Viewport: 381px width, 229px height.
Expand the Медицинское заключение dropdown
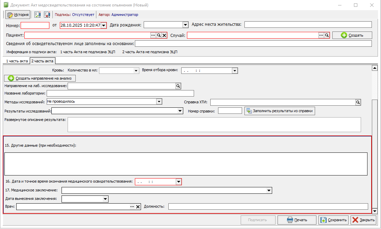(269, 190)
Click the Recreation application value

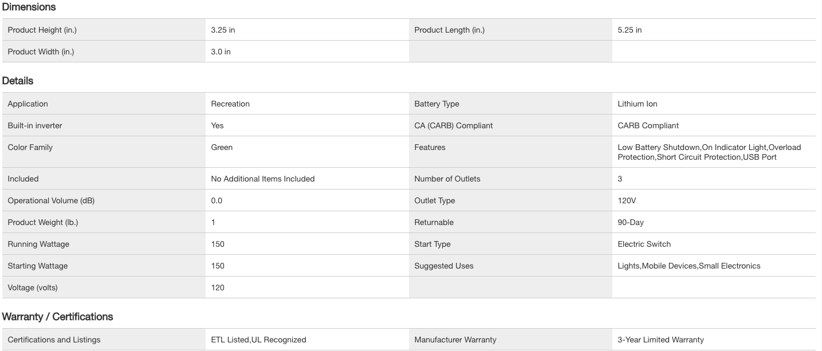click(230, 104)
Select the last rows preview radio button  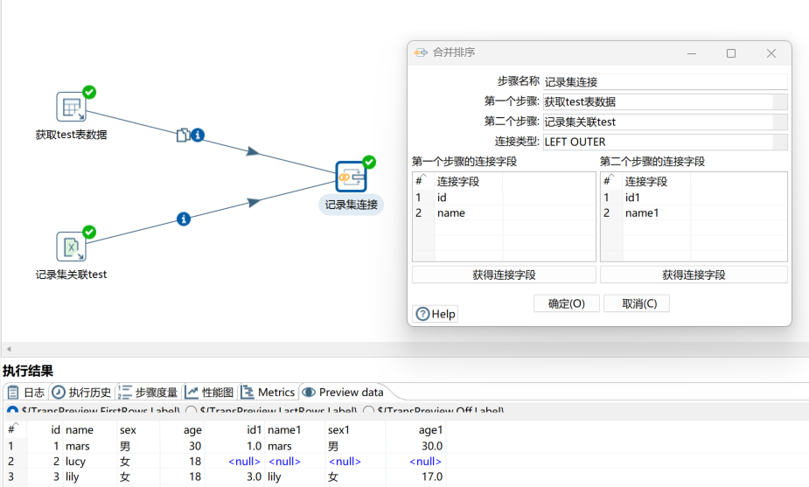coord(191,410)
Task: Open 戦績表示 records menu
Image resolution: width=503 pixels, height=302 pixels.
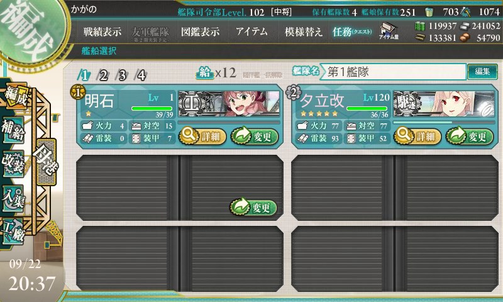Action: click(x=102, y=31)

◇ ◇ ◇ ◇ ◇

- [Exercise requirements]
Pictures are not part of the copy; reproduce exactly and only the lines from the line containing "Image resolution: width=503" through the end of the listing.

- [Task output]
Image resolution: width=503 pixels, height=302 pixels.
Action: click(x=102, y=31)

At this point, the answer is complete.